LifeStyle Strategies to Prevent Alzheimer’s
Fortunately, by adopting a few simple lifestyle strategies, 90% of us can avoid getting Alzheimer’s.
Build brain capacity with lifelong learning, playing a musical instrument, enjoying gardening, games or crafting and staying socially engaged. Socially active people have half the risk of AD.
Failing to address hearing impairment is associated with a 200-500% increased dementia risk (the risk rises with severity). Like a muscle, if you’re not challenging the brain, it will quickly atrophy.

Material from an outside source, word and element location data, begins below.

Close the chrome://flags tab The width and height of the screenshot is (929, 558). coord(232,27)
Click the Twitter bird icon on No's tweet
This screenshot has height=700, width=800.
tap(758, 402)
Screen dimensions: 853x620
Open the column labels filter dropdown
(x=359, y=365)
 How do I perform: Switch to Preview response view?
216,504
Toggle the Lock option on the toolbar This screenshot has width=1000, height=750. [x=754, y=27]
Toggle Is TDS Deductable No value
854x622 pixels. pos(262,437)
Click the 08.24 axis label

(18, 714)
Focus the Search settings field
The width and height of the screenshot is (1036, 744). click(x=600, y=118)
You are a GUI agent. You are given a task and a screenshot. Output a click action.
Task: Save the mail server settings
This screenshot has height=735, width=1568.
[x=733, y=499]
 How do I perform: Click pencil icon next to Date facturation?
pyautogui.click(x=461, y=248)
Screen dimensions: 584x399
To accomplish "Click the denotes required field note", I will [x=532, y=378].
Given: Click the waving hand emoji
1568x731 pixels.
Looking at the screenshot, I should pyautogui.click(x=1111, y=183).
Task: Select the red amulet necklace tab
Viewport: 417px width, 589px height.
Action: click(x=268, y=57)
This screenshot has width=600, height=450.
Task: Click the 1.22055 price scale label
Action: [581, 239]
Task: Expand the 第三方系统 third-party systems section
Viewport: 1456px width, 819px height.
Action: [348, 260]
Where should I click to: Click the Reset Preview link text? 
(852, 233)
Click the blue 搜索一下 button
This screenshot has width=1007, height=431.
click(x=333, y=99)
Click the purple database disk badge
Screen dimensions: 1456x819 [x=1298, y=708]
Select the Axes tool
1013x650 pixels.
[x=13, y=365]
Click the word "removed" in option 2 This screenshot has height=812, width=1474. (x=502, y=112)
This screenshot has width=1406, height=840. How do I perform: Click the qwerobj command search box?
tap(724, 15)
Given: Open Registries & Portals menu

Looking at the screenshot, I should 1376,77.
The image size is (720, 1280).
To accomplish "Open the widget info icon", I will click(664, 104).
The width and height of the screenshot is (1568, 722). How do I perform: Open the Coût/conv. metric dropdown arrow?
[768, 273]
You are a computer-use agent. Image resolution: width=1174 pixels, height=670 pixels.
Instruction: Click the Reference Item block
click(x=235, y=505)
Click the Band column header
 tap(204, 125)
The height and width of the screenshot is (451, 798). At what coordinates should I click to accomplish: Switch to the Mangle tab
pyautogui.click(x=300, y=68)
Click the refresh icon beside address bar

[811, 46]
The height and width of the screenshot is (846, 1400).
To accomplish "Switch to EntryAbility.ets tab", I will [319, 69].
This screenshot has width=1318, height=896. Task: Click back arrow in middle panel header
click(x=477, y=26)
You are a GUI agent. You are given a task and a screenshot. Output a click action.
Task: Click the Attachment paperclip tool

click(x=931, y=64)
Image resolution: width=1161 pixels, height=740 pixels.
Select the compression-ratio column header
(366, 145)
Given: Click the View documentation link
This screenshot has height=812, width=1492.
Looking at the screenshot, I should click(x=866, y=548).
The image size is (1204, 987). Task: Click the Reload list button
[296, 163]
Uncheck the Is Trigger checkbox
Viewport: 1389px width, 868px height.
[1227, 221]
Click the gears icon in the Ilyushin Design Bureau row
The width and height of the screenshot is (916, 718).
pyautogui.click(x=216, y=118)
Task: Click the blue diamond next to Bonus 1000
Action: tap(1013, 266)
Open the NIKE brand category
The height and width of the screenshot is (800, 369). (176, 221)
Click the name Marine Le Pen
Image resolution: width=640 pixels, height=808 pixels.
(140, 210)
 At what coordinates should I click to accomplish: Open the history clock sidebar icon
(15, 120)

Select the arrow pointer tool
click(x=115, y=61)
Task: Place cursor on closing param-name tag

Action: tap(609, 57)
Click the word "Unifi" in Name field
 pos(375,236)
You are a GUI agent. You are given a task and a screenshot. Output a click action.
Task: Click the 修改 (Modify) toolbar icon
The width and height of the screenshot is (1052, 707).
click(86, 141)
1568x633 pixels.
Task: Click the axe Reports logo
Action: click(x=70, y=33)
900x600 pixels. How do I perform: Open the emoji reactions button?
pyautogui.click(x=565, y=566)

Eating mostly whole food, plant-based Mediterranean diet (LOTS of vegetables, legumes, whole grains, fruit, nuts/seeds, and limited animal products) dramatically reduces risk for AD, vascular dementia, cardiovascular disease, cancer, and all-cause mortality.
It is also critical to work with your provider or nutritionist (particularly those with added training in nutrition or functional medicine) to optimize levels of brain-critical nutrients and assure balanced hormones.
Avoid ultra-processed or sweetened/artificially sweetened foods. Retreat from meat, especially processed meat (deli meats, sausages, and bacon). Replacing <5% of animal protein intake with plant protein reduces risk of diabetes, obesity, mortality and reduces dementia risk 300%. So try “meatless Mondays” aiming for 1-2 vegetarian days per week and 1 plant-based meal daily.
AD risk is more than doubled in sedentary individuals. Simply walking daily is proven to increase brain volume and, as Dr. Daniel Amen loves to say, “when it comes to the brain, size matters.”
During sleep our brains flush out toxins, encode memories, and repair trauma. Studies show that those getting less than 6 hours sleep nightly in middle age are 24-37% more likely to develop dementia.
Insufficient sleep, lack of REM or deep sleep and untreated sleep apnea have been shown to accelerate dementia by up to a decade.
Brain injury, whether from sports, risky activities, alcohol, drugs (including marijuana and many medications), or environmental toxins (mercury, lead, aluminum, copper, pesticides, and particulate air pollution) is among the most potent risk drivers of AD.
Smoking doubles the risk of AD but risk returns to normal with quitting.
A variety of infections cause neuroinflammation increasing dementia risk. A recent study from UT Houston showed risk of AD was reduced 30% with Tdap vaccination, 25% with shingles vaccination, and 27% with pneumococcal vaccination. Vaccination for influenza and the extremely neurotoxic covid virus Sars CoV2 are also likely brain protective.
Vaccines are in development for Alzheimer’s treatment but they rely on the controversial hypothesis that AD is caused by the build-up of misfolded Tau and Amyloid proteins. Many scientists now believe the abnormal proteins are actually a protective response to myriad root causes from trauma, inflammation, toxins, metabolic derangements, etc.
Dehydration impairs brain blood flow and toxin removal. Dementia further impairs the ability to recognize and respond to thirst. Front-loading with 16 ounces of filtered water before coffee or tea in the morning and aiming for 80 ounces through the day assures excellent brain support.
Coffee and green tea intake (without added sugars or saturated fats) are rich in antioxidants that further support healthy brains.
These simple lifestyle strategies can dramatically mitigate our dementia risk, should we choose to take proactive action rather than passive victimhood.
A brain truly is a terrible thing to waste. Treat yours with the TLC it deserves.